Böge Franz Leonard, Zacharias Helena U, Becker Stefanie C, Jung Klaus
Institute for Animal Genomics, University of Veterinary Medicine Hannover Foundation, Hannover, Germany.
Peter L. Reichertz Institute for Medical Informatics of TU Braunschweig and Hannover Medical School, Hannover Medical School, Hannover, Germany.
Front Bioinform. 2025 Jul 8;5:1566162. doi: 10.3389/fbinf.2025.1566162. eCollection 2025.
Since the rise of molecular high-throughput technologies, many diseases are now studied on multiple omics layers in parallel. Understanding the interplay between microRNAs (miRNA) and their target mRNAs is important to understand the molecular level of diseases. While much public data from mRNA experiments are available for many diseases, few paired datasets with both miRNA and mRNA expression profiles are available. This study aimed to assess the possibility of predicting miRNA expression data based on mRNA expression data, serving as a proof of principle that such cross-omics predictions are feasible. Furthermore, current research relies on target databases where information about miRNA-target relationships is provided based on experimental and computational studies.

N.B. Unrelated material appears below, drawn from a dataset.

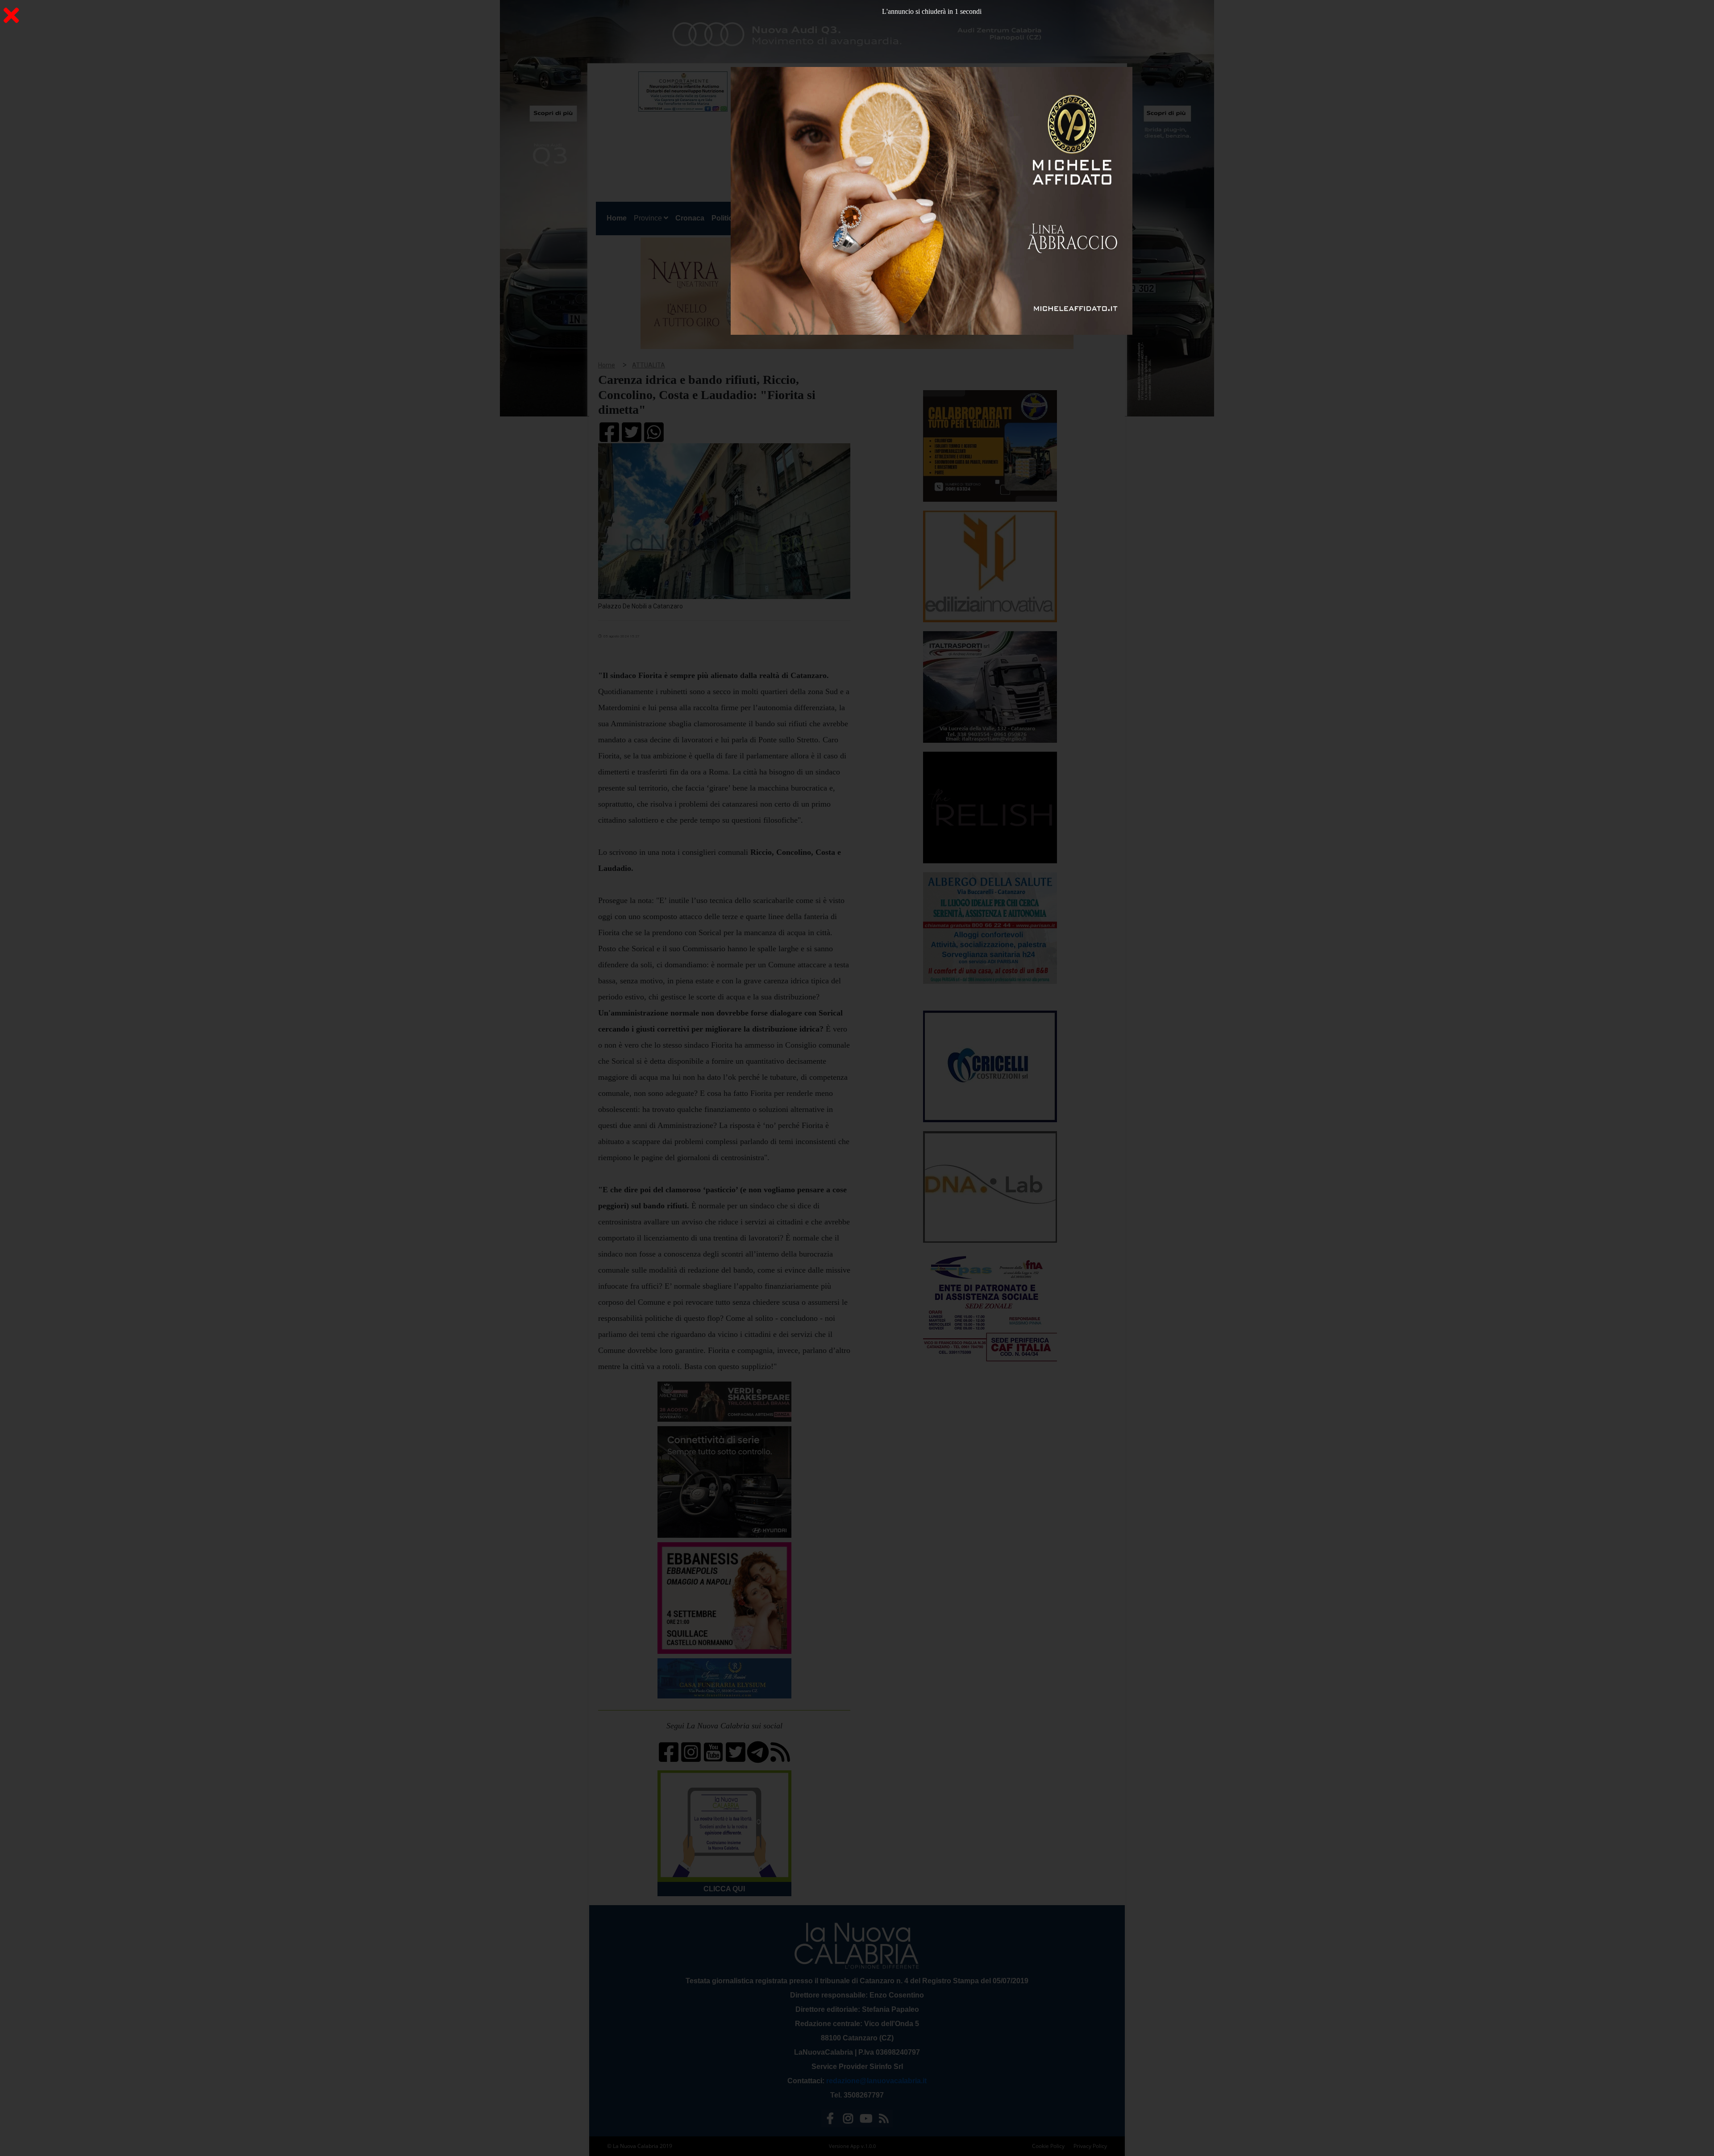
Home (618, 218)
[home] (844, 113)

To make use of publicly available mRNA profiles, we investigate the ability of artificial deep neural networks and linear least absolute shrinkage and selection operator (LASSO) regression to predict unknown miRNA expression profiles. We evaluate the approach using seven paired miRNA/mRNA expression datasets, four from studies on West Nile virus infection in mouse tissues and three from human immunodeficiency virus (HIV) infection in human tissues. We assessed the performance of each model first by within-data evaluations and second by cross-study evaluations. Furthermore, we investigated whether data augmentation or separate models for data from diseased and non-diseased samples can improve the prediction performance.

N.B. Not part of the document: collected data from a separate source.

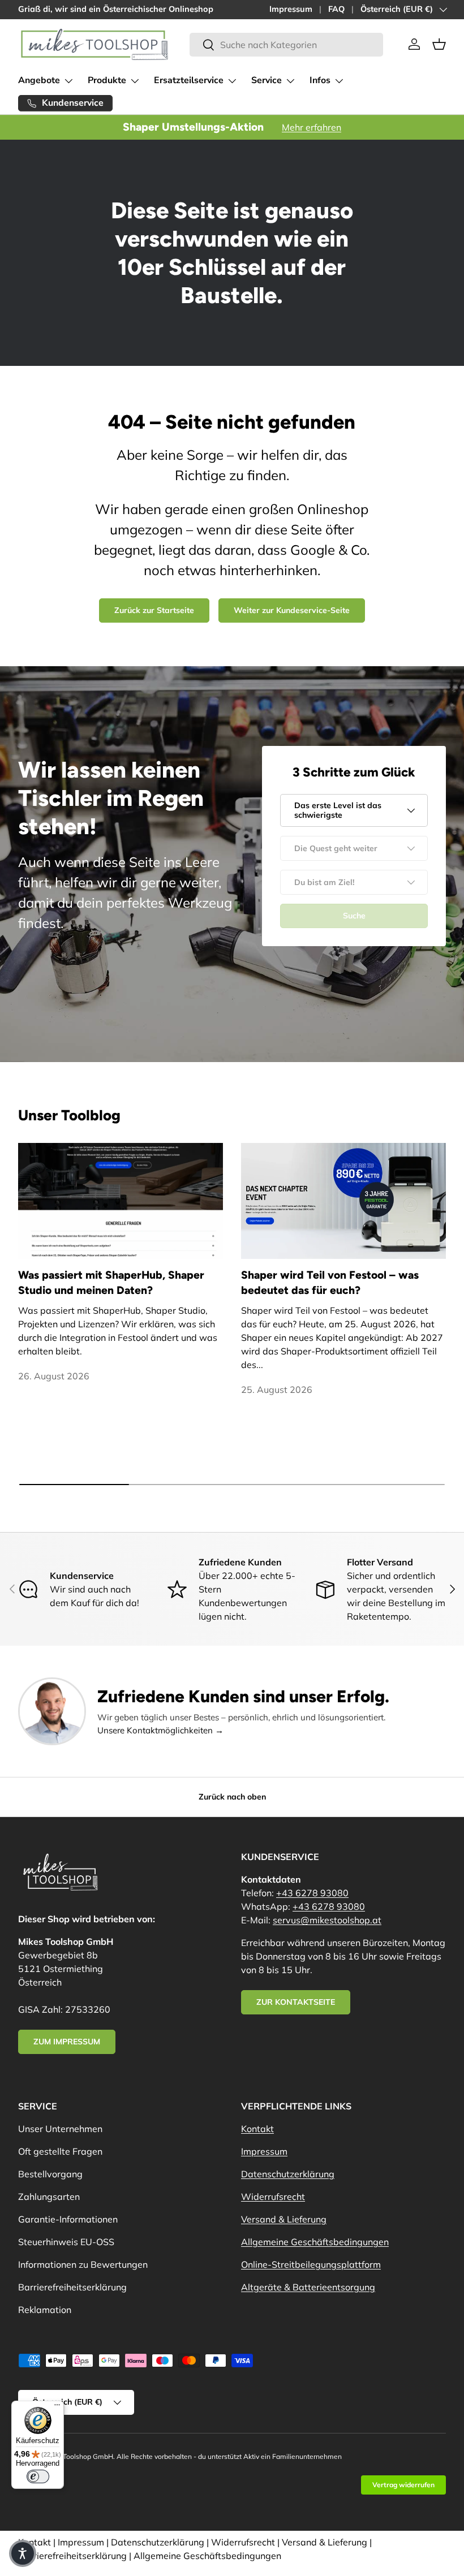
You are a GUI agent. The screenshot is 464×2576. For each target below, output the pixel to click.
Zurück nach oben (232, 1797)
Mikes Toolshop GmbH (78, 2456)
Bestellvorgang (50, 2174)
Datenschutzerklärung (287, 2174)
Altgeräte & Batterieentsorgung (308, 2287)
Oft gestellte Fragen (60, 2151)
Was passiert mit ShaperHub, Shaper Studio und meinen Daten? (111, 1282)
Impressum (290, 9)
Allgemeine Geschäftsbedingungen (315, 2241)
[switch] (38, 2476)
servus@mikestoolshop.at (327, 1920)
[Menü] (57, 2407)
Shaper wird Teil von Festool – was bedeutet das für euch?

In general, most settings achieved strong correlations at the Level of individual samples. In some datasets and settings, correlations of log-fold changes and p-values from differential expression analysis (DEA) between true and predicted miRNA profiles can be observed. Correlation between log fold changes could also be seen in a cross-study evaluation for the HIV datasets. Data augmentation consistently improved performance in neural networks, while its impact on LASSO models was not significant.
Overall, cross-omics prediction of expression profiles appears possible, even with some correlations on the Level of the differential expression analysis.
自分子高通量技术兴起以来,现在许多疾病都在多个组学层面上进行并行研究。了解微小RNA(miRNA)与其靶标mRNA之间的相互作用对于理解疾病的分子水平很重要。虽然许多疾病都有大量来自mRNA实验的公共数据,但很少有同时包含miRNA和mRNA表达谱的配对数据集。本研究旨在评估基于mRNA表达数据预测miRNA表达数据的可能性,以此作为这种跨组学预测可行的原理证明。此外,目前的研究依赖于靶标数据库,其中关于miRNA-靶标关系的信息是基于实验和计算研究提供的。
为了利用公开可用的mRNA谱,我们研究了人工深度神经网络和线性最小绝对收缩和选择算子(LASSO)回归预测未知miRNA表达谱的能力。我们使用七个配对的miRNA/mRNA表达数据集评估该方法,其中四个来自小鼠组织中西尼罗河病毒感染的研究,三个来自人类组织中人类免疫缺陷病毒(HIV)感染的研究。我们首先通过数据内评估,其次通过跨研究评估来评估每个模型的性能。此外,我们研究了数据增强或针对患病和未患病样本数据的单独模型是否可以提高预测性能。
总体而言,大多数情况下在个体样本水平上实现了强相关性。在一些数据集和情况下,可以观察到真实miRNA谱与预测miRNA谱之间差异表达分析(DEA)的对数倍数变化和p值的相关性。在HIV数据集的跨研究评估中也可以看到对数倍数变化之间的相关性。数据增强始终能提高神经网络的性能,而其对LASSO模型的影响不显著。
总体而言,即使在差异表达分析水平上存在一些相关性,表达谱的跨组学预测似乎也是可能的。